Ellen Petty
Chef de Creative and Head Brand Slinger
Included in her 18 years of brand slinging experience, Ellen Petty has worked with such New York heavy hitters as Ogilvy and Mather, Clairol, Kirshenbaum Bond and Partners, and Walker Group/CNI. In 1997, she founded Wee Small Hours Design, a New York based graphic design studio for which she was the principal designer. Her international client list included Bristol-Myers Squibb, Columbia University, Mondera, Matrix Essentials/L’Oreal, New School University, TV Guide and The World Bank Group, earning her several American Graphic Design Awards and a Strathmore Special Recognition Award. She has spoken at both Parson’s School of Art and the Fashion Institute of Technology. Ellen has written articles and been featured in industry publications Communication Arts, How Magazine and Graphic Design USA. Identity Kitchen is slated to appear in “Logolounge Master Library Volume 1″ by Catharine Fishel and Bill Gardner, as well as “Impressive” a book about letterpress design. She currently resides in Los Angeles with her family, where she enjoys felt, the history of gang tats, and playing the melodica.
Mandee Astuti
Design Sommelier
Mandee is well rounded in a creative sense with an understanding and educational background in business. This artist appreciates balance and the importance of functionality. With over seven years experience Mandee has worked on projects with Paul Mitchell, Robbins Bros., MGA Entertainment, Toyota, My Tribe, Warner Bros., Disney, Where Magazine – to name a few. She has worked in many industries as a contract freelancer including fashion, retail, health & beauty, fine dining, real estate and has also taken on some of her own independent clients. She has designed and produced everything from branding packages to large format signage. In her spare time Mandee enjoys Yoga and driving her Vespa around Los Angeles.
Marty Thornley
Gourmet WordPress Chef and Code Connoisseur
Marty’s first programming experience was in high school when he would reprogram the old-school Snake game written in Basic – to see how it worked and then to make improvements. It was better than worrying about whatever else the computer class was supposed to be doing. Years later open source software like WordPress and jQuery would allow the development of the same interest in taking things apart and making things better.

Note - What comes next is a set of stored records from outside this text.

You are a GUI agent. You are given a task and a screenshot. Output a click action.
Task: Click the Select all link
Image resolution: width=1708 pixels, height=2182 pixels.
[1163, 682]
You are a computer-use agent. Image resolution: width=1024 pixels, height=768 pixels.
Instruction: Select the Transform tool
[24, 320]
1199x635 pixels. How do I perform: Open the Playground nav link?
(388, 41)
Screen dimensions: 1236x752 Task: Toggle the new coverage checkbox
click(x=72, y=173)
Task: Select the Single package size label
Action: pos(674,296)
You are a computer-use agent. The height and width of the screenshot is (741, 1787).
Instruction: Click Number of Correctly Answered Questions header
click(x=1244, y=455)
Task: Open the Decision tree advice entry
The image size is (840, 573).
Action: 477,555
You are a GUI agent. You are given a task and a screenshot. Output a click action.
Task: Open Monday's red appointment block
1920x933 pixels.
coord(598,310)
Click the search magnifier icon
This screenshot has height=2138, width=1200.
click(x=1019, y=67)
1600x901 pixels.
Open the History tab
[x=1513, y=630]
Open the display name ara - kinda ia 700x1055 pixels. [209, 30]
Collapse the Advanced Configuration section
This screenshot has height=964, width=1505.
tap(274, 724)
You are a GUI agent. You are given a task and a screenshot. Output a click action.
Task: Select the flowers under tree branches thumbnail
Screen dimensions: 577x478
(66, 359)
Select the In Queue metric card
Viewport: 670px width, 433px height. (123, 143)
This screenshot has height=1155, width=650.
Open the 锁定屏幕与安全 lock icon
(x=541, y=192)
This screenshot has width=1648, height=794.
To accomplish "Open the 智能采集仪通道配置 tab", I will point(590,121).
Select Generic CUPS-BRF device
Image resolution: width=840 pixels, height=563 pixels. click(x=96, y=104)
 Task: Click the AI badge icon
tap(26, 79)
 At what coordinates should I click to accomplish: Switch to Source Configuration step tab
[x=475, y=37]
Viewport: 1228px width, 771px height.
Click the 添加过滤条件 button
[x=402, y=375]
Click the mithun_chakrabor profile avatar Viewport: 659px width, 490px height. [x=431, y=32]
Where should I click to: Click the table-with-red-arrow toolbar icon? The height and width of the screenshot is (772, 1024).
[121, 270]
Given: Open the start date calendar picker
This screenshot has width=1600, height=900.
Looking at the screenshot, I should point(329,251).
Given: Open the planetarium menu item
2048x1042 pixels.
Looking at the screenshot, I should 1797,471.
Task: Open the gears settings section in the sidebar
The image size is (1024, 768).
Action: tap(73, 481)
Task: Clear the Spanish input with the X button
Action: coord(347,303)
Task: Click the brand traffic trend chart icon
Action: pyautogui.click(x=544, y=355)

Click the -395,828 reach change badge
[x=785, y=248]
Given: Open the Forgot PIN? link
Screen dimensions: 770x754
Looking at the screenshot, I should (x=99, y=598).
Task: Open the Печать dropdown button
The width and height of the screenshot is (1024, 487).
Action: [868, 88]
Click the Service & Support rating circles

Marty codes all his sites using standards-compliant handwritten HTML and CSS with a focus on usability, site-navigation and SEO best practices. He works with PHP, javascript, jQuery, and AJAX and particularly enjoys finding ways to make HTML look and function like the archenemy of search engine visibility: Flash.
As a WordPresss developer, Marty has developed a theme framework to help other programmers build sites more easily, has written custom plugins made available on WordPress.org and has contributed to the WordPress Codex.